Alice Leahy was speaking as the issue of homeless people sleeping in doorways has recently come back to the fore.
It comes after a doorway in south Dublin, used by some as shelter, was boarded up earlier this week.
Is this less of an eyesore than the homeless man who was sleeping behind it throughout the pandemic? Heartless nimbyism.

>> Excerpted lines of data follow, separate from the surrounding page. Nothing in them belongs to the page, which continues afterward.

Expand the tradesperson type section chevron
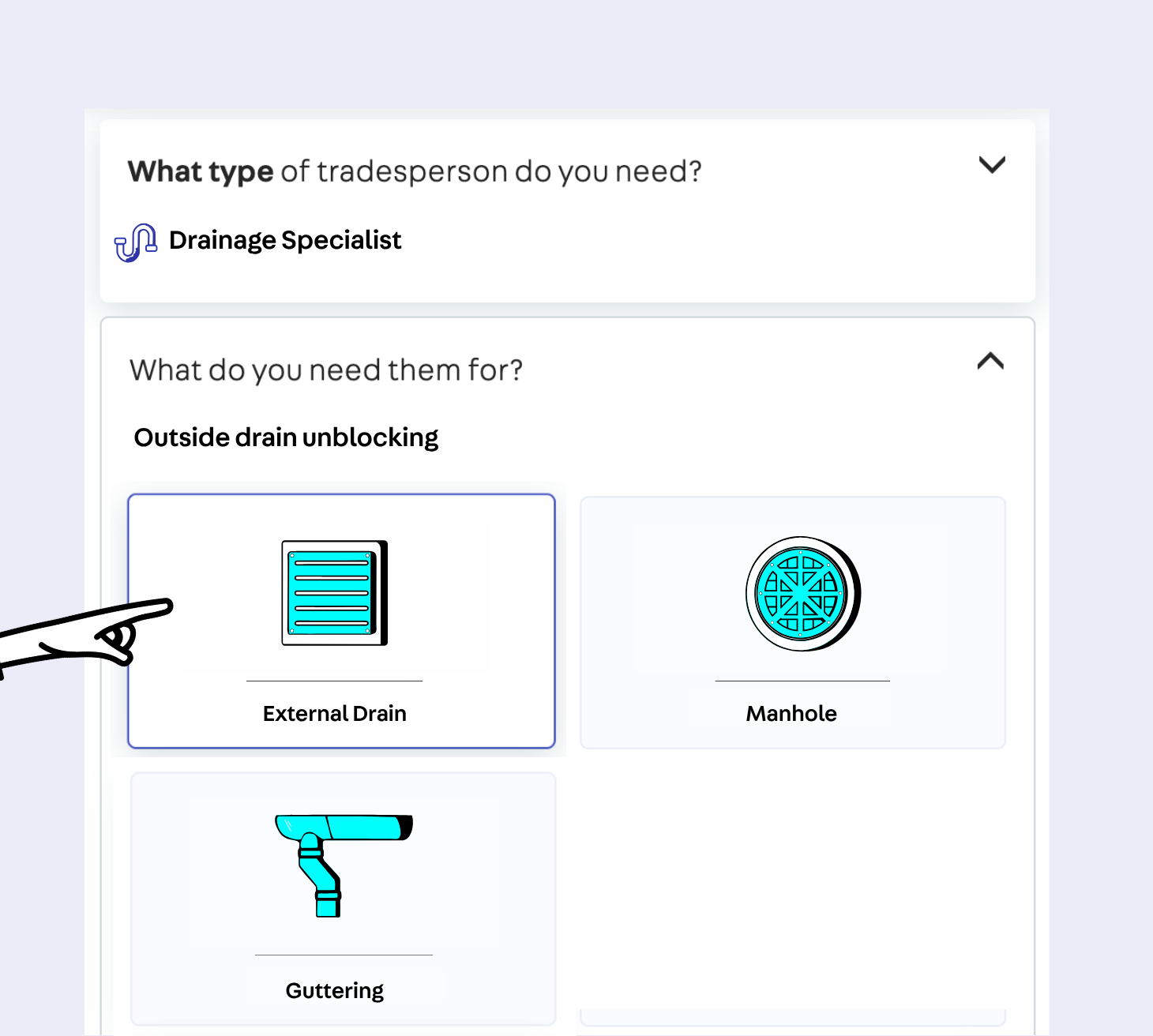Viewport: 1153px width, 1036px height. (x=992, y=165)
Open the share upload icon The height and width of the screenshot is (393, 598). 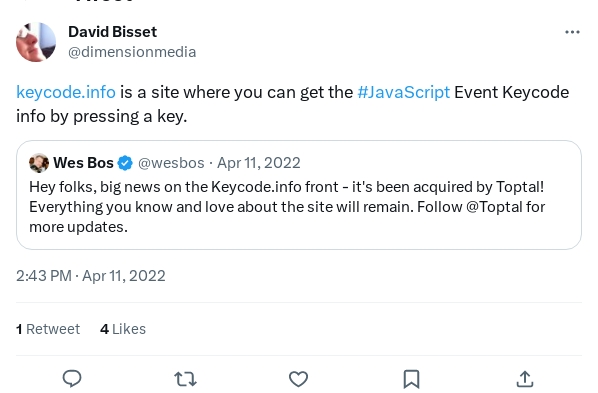coord(525,379)
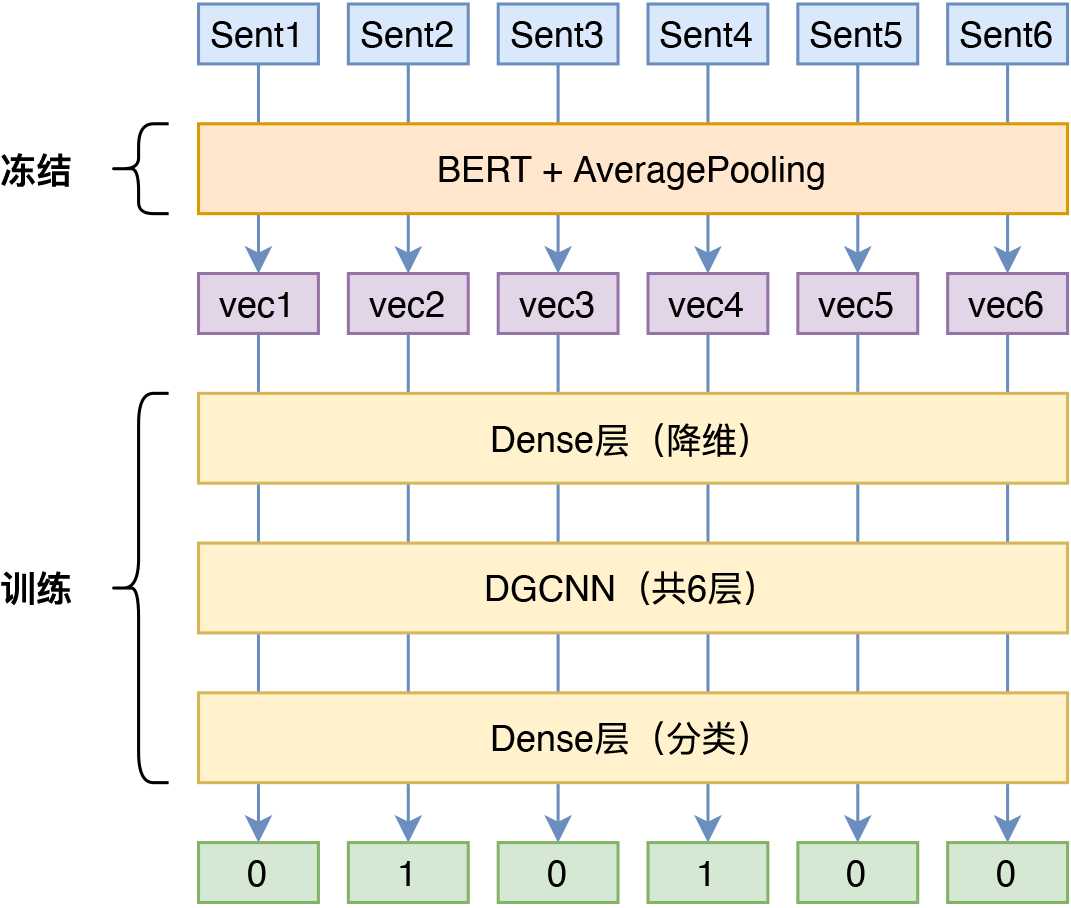Viewport: 1071px width, 908px height.
Task: Click the Sent3 input node
Action: 557,34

I'll vote for whatever party gets it taken down. #byelection2021 #Rathmines #DublinBaySouth @ivanabacik pic.twitter.com/A0aSfAOPyS
— Aingeala Flannery (@missflannery) May 25, 2021
The hoarding in Rathmines has since been removed.
The building is owned by the Department of Education, who said it is a fire exit and will be required to support the Leaving Certificate exams.

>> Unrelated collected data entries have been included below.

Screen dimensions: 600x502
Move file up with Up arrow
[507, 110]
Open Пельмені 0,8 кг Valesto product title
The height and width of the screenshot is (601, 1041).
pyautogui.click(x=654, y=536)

A protest is planned to take place in Dublin this evening in reaction to a doorway in Rathmines being boarded up.
The hoarding has now been removed.
Hear from homeless people,The Alice Leahy Trust, business owners and residents about the situation on @TheHardShoulder shortly. pic.twitter.com/wXLWrCxUtS— Josh Crosbie (@JoshCrosbie3) May 26, 2021
Alice Leahy of the Alice Leahy Trust told Newstalk's Josh Crosbie for The Hard Shoulder that more people are now staying in tents.
"An awful lot of people now have got tents, people are very visible - they're in shop doorways, they're in parks.

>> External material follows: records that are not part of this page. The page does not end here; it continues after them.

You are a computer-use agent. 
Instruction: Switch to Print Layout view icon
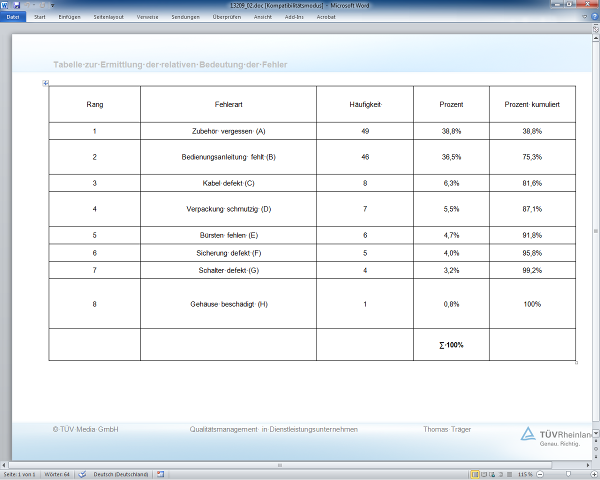tap(473, 474)
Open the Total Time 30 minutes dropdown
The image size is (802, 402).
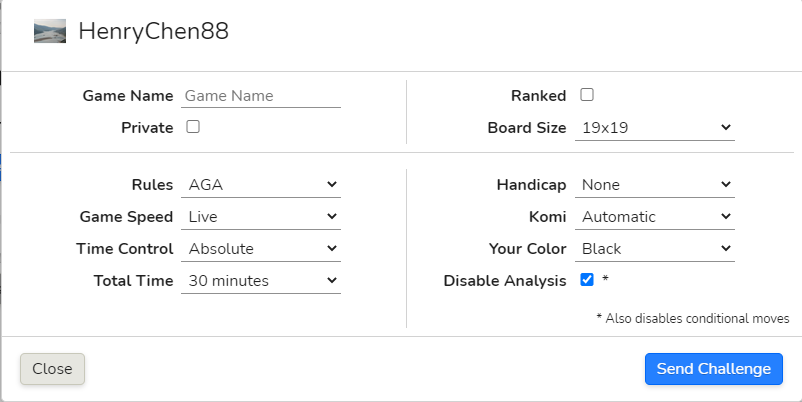261,281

"They're probably in places where they're not hiding away, and I think that is one big difference."
She said those in charge need to look at the bigger picture.
"I think the politicians need to wise up too and look at the wider issues.
"If they don't look at the wider issues, we're going to have more and more people becoming homeless because their other issues aren't being addressed.
"And there are beds out there, and you have to ask yourself: why is it people won't move into beds?
"And the answer of course, is, that very often people have had terrible experiences of maybe living with other people.
"I would know some people, very troubled people, who will pick a place near a Garda station because they know there'll be somebody keeping a watchful eye over them."
Asked about businesses putting in measures to stop homeless people sleeping in their doorways, she said: "They have a right to protect their business.
"If their customers are trying to go in, they're not going to go in if they're stepping over urine and feces and vomit.
"And certainly public health should be looking at their right to keep a clean space.
"But as I say that, I am also very conscious of the fact that there are so many people out there who are homeless who are causing no problems to anyone".
Josh also spoke to one homeless woman, who told him she is often cleared from doorways in the mornings.
"Six in the morning, seven in the morning - it's bad, it's horrible.
"It's the only place you can get in Dublin - you're lying down there then there's people coming up try to take whatever you have on you off you.
"It's not fair. Even the police comes up here in the mornings and wake you up like, at 5.30 in the morning."
While a man, who has been homeless for over five years, said he has often been attacked.
"Sometimes I'm sleeping at the doorways on a rainy night - I get pushed off by people, owners of shops.
"Young fellas coming up kicking me in my sleep... getting kicked in and around the ribs.
"Getting your stuff getting robbed, thrown out on the ground - and other times then if you get into a hostel, it's like a five star hotel."
He said he understands that shop owners can be frustrated about finding things on their premises, especially drug paraphernalia.
"But I don't believe in drugs, I'm the sort of person you know I don't take drugs.
"To the shop owners they're 100% right at that, but if the Government was any way right.
"They're getting so many million there for the last number of years, and really nothing was done about it".